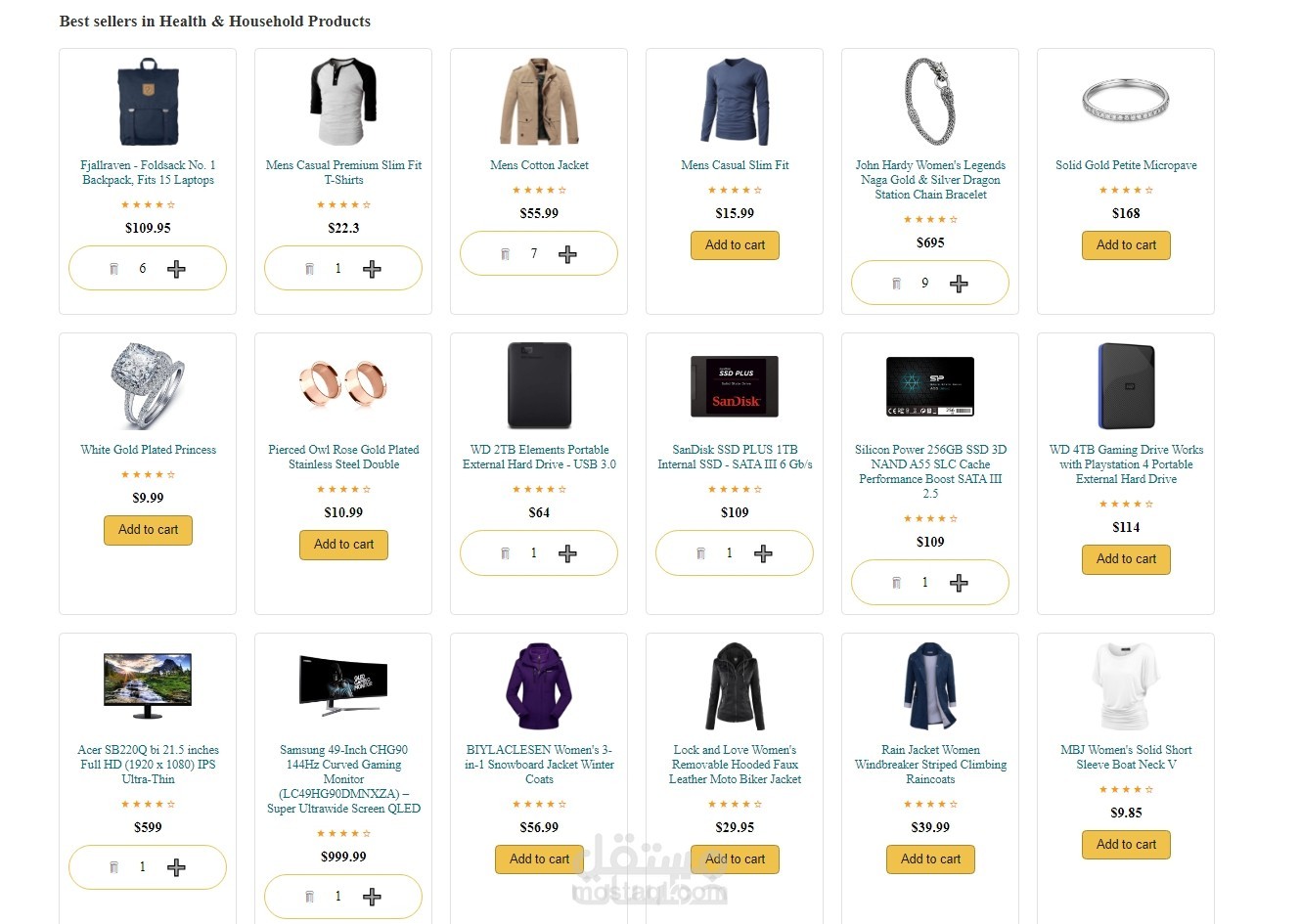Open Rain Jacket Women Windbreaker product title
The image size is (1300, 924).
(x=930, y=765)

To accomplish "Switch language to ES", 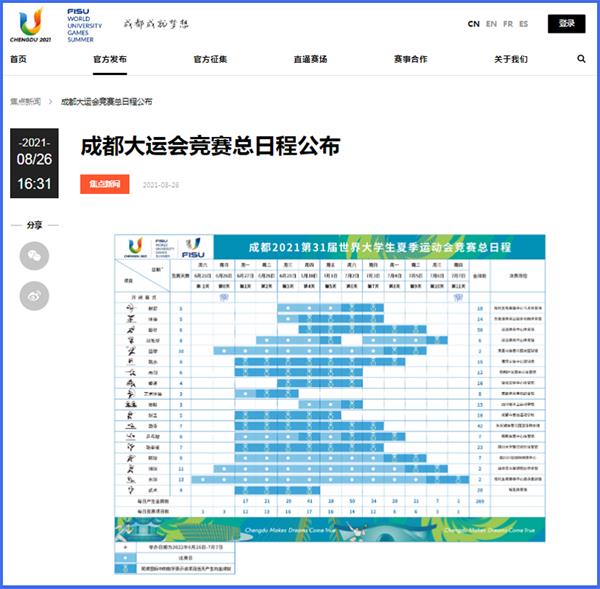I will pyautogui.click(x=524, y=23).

################

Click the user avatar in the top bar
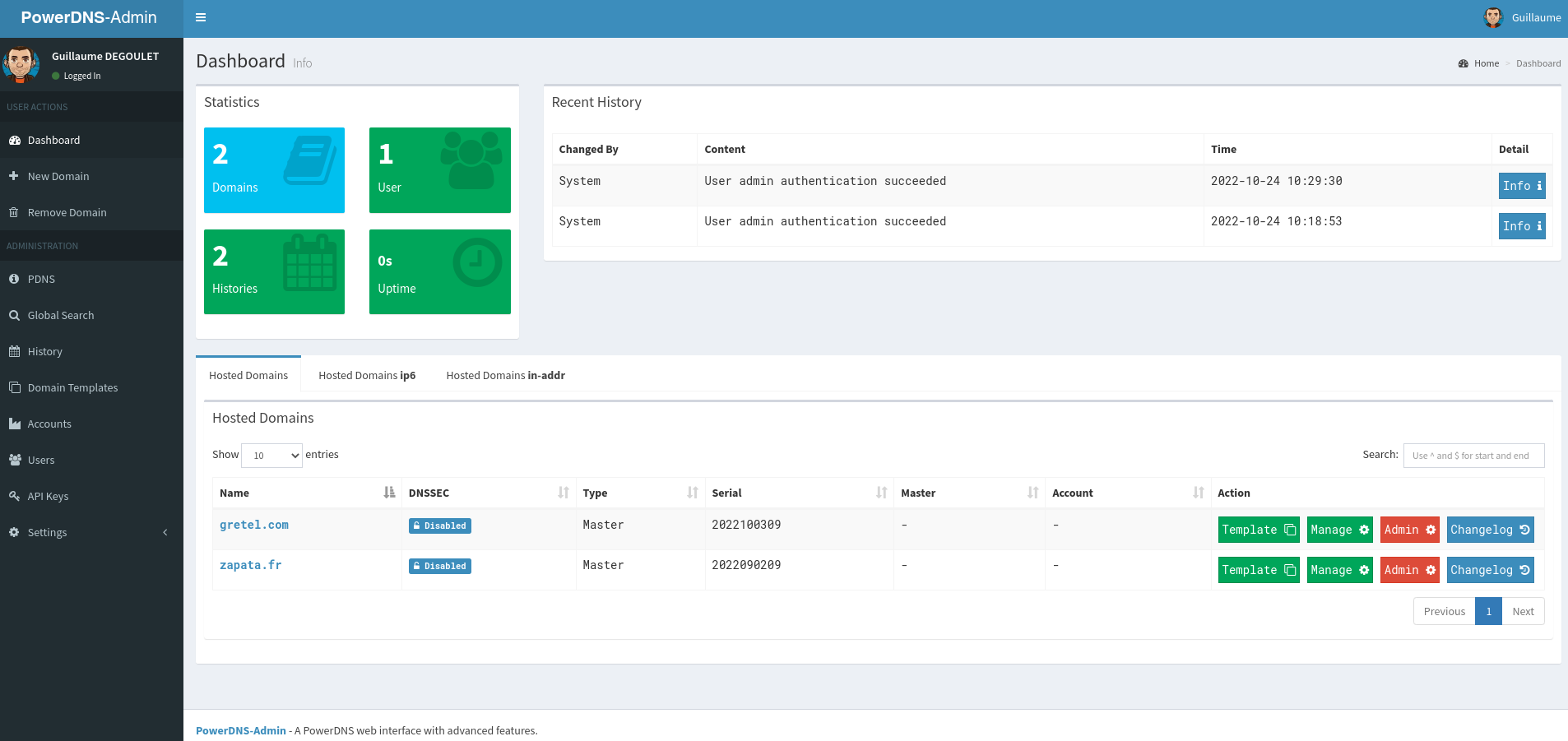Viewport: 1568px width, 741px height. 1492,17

################

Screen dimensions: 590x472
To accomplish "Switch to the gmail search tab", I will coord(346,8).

################

## Task brief
Reproduce the stretch of records from the line containing "Screen dimensions: 590x472" through the line containing "I will coord(346,8).", unchanged.

## The answer
Screen dimensions: 590x472
To accomplish "Switch to the gmail search tab", I will coord(346,8).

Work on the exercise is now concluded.